You’re stupid if you don’t have a community. At least that’s what the internet keeps telling me.

I’ve been building products and businesses for a decade but I’ve never built a community. Newsletters/communities are valuable because that group follows you wherever you go. Beyond company and product, a loyal audience will reward you many times over (can sell many products to them, create paid content etc).

Over the coming months I’ll write about my attempt to build a paid community from nothing*. If you want, check out my progress at Grit List, my personal growth newsletter. I email you once a week on how to improve your life/self.

This article walks you through how to setup a Ghost blog from scratch on AWS, leveraging there new Membership and Newsletter features.

Now, let’s get started!

*Nothing defined: I currently post to social platforms once every 3 months. I have 642 followers on Twitter. I have a few hundred email addresses from a few products I’ve launched before, but I haven’t yet decided if I’ll use them. I also have 932 followers on Medium, from a series I did 2 years ago…and I haven’t posted in 2 years.


First step, what tool/medium should I use?

There are a lot of options; Wordpress, Ghost, Substack, and Medium to name a few. You can have a newsletter or a website or both. Options options.

Ultimately, I decided to go with Ghost. Ghost recently released their 3.0 version, which includes the ability to have and maintain members, charge membership fees, and send out newsletters. It’s basically the exact same thing as Substack, except that you are able to control everything yourself, i.e. more effort, more reward.

The best part? If you build it in Ghost then there’s $0 membership fees. While this post is focused setting up Ghost on AWS, you can also simply use Ghost Pro’s platform if you’re not technical and want to pay $36/mo.

Without further ado, I give you my guide on how to setup a Ghost Membership platform on AWS.

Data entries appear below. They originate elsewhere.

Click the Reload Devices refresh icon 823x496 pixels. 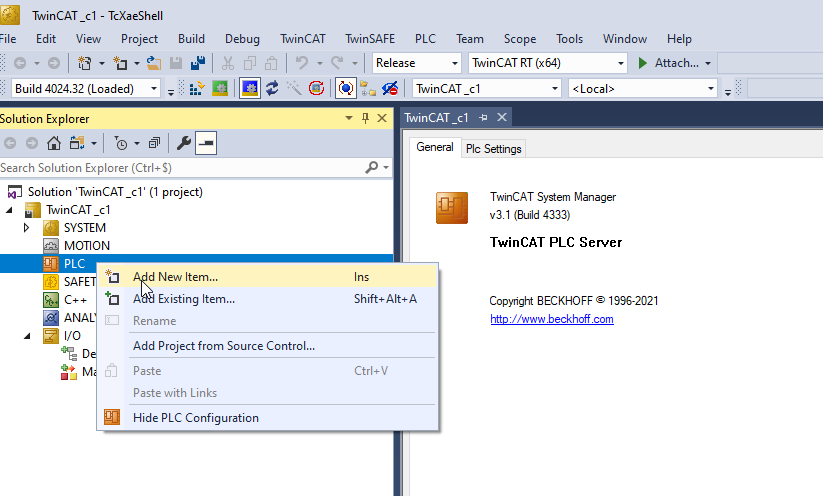pyautogui.click(x=271, y=89)
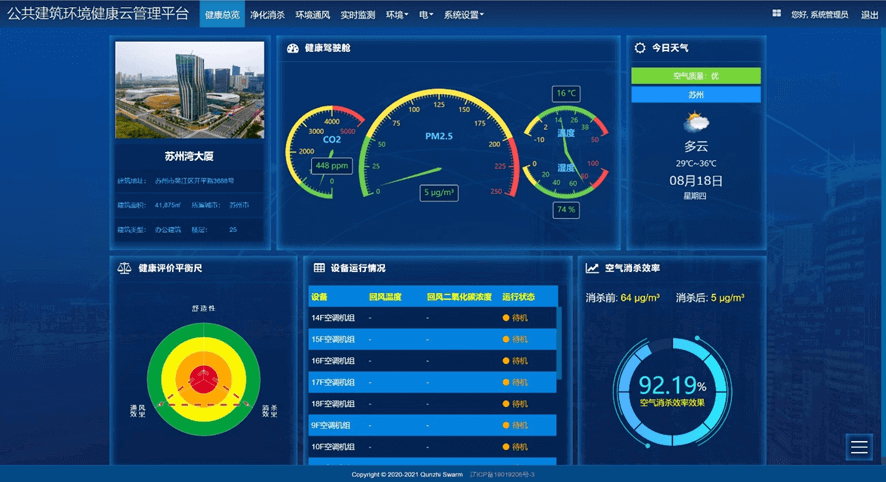Click the 退出 logout link
Screen dimensions: 886x482
[x=869, y=15]
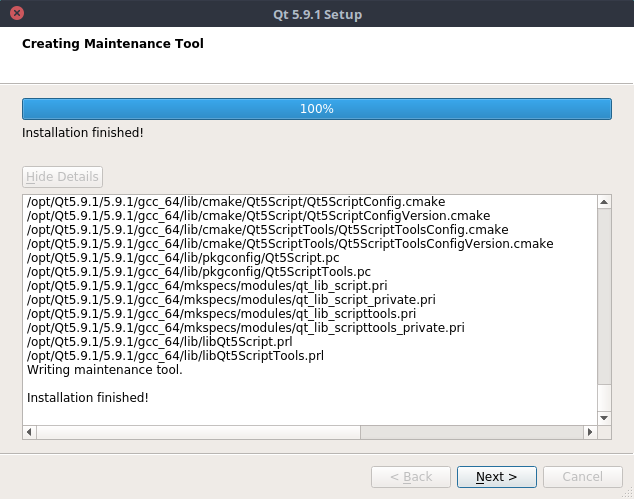
Task: Close the Qt 5.9.1 Setup window
Action: (x=17, y=14)
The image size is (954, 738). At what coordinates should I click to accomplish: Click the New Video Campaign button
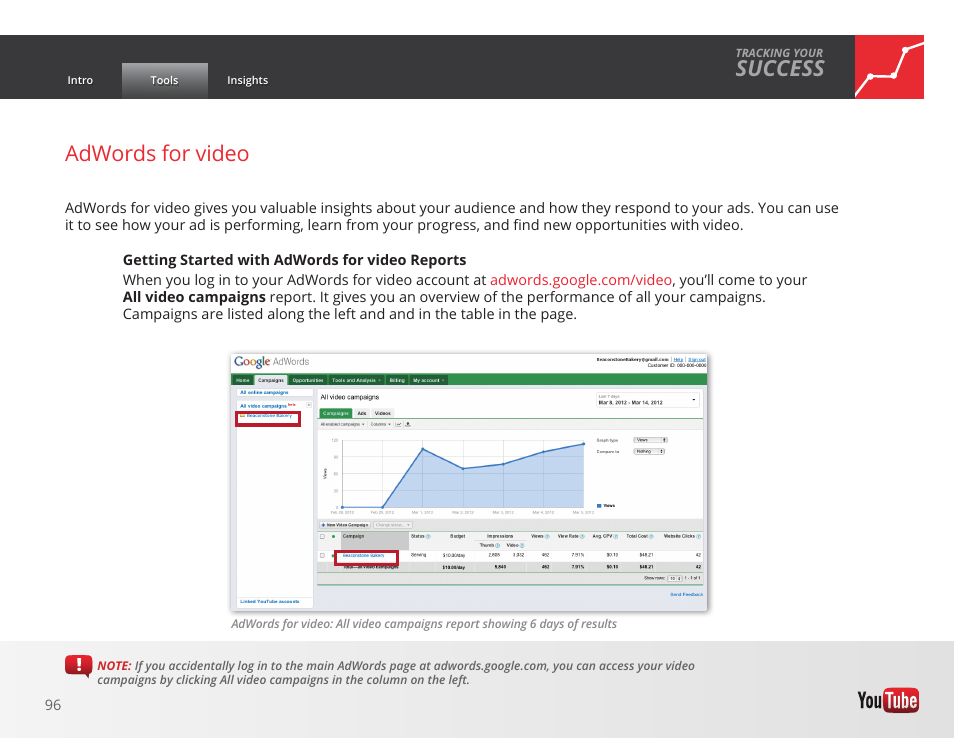click(345, 525)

These are some things that I don’t go into, but are needed to complete this tutorial. Most of them are intuitive and straightforward, which is why I didn’t go into them:

  1. Have an AWS account (needed for hosting)
  2. Have a Stripe account (needed if you want to paid members)
  3. Have a custom domain (if you want to set up your custom domain)
  4. Some familiarity with command line (can work around this, but not covered in this tutorial)

Launching your Instance

To get started, signin/up to AWS and go to this AMI for Ghost. Click:

  1. “continue to subscribe”
  2. “continue to configuration”
  3. “continue to launch”
  4. If prompted to create a keypair, do it, and download it and save it as mysite-keypair.pem. We will use this later.

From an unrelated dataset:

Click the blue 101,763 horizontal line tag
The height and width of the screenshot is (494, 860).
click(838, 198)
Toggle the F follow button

Here you can configure your EC2 Instance Type to be t2.micro instance, which is free for up to 750 hours per month. Free is good! Select that, and leave everything else the same, then click “Launch”.

Once your application finishes launching, you’ll need to get access to your your Ghost installation.

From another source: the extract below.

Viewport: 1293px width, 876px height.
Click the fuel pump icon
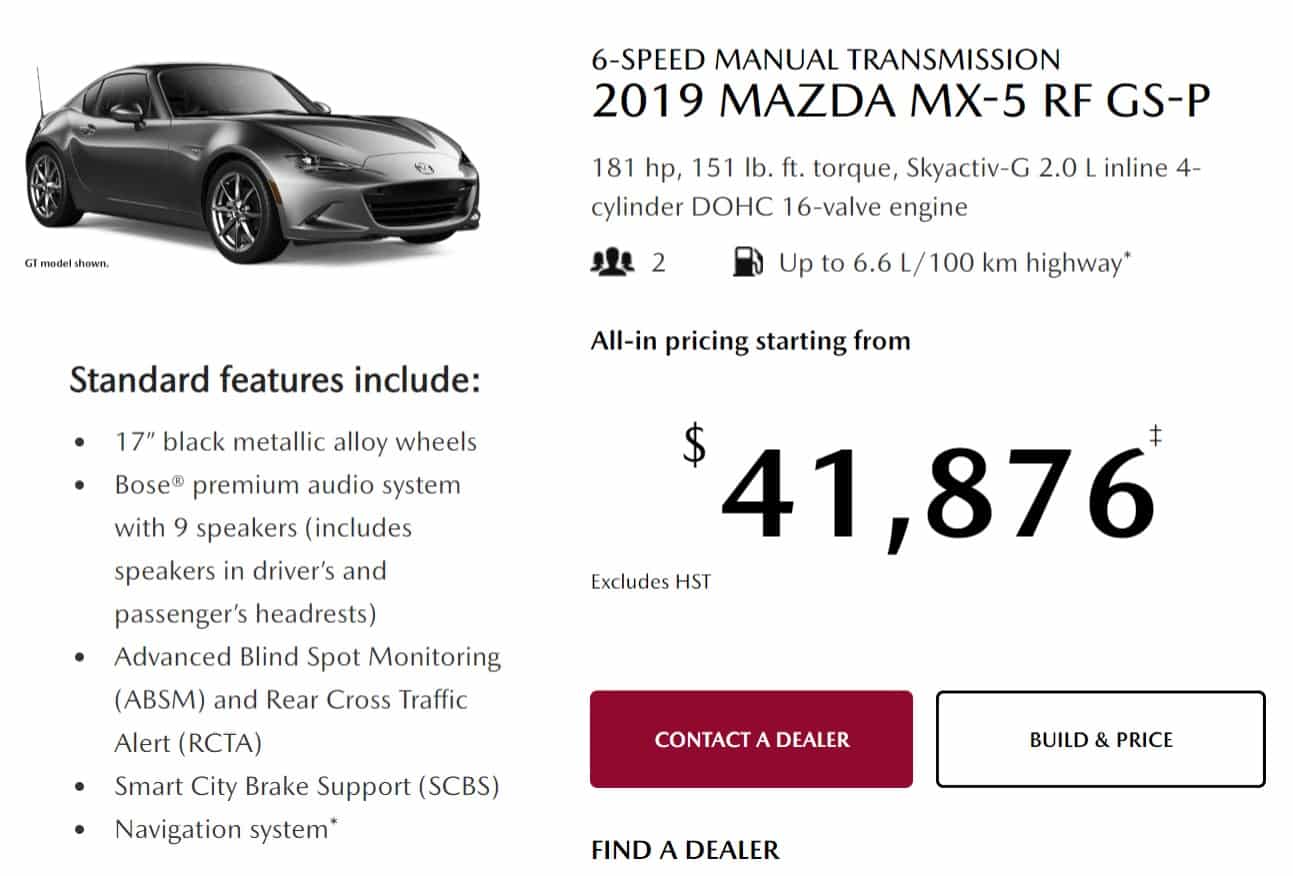[x=747, y=263]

Getting Ghost admin access

  1. Go to AWS Cloud Console, and open Compute -> EC2
  2. Select your newly created Instance (under Instances)
  3. With your Instance checkbox selected, go to Actions>Instance Settings>Get System Log
  4. Scroll to the bottom and then slowly scroll up until you see a call out section starting with “Setting Bitnami application password…”
  5. Copy and save your Ghost admin username and password for later
  6. For more detailed steps, view Option 1 in this tutorial

Log into your Ghost installation

  1. Within AWS, copy and paste your Instance’s Public DNS. It should look like this:
    • Pasted_Image_6_9_20__10_05_AM
  2. Go to the URL of your public DNS to confirm your site is running
  3. Add /ghost to the end of your URL to view the Ghost Admin page (e.g.
  4. Log in with the username and password from the Getting Ghost admin access steps

Enable the Ghost membership feature

  1. Within the Ghost Admin, go to Labs and toggle “Enable Members” (more explicit instructions if needed)
  2. Fill in your Stripe API keys (can click the link beneath the Stripe input boxes for easy access)
  3. Enter the cost of your monthly and yearly subscriptions
  4. If you want to set up a free trial, read how to do so here
  5. Download a .zip of a Members enabled theme (default theme link // my forked theme // see my forked theme in action)
  6. Go to Ghost Admin>Design and upload your .zip of the theme under “Installed Themes”
  7. Activate your theme
  8. Once the theme is activated, unzip the theme .zip on your computer, and find the routes.yaml file inside of it. Upload this file to Ghost Admin>Labs>Routes.
  9. Review the rest of the Ghost Admin>Labs>Members settings, except for Email settings. We’ll come back to this one.
  10. If I’m missing a step or you get stuck, tweet me @elijahmurray

Manage your domain with Route53 in AWS

In order to have a custom domain with AWS, you need to setup a custom domain in AWS’s domain management tool, Route53. Depending on where you you bought your domain, these settings might be a little different.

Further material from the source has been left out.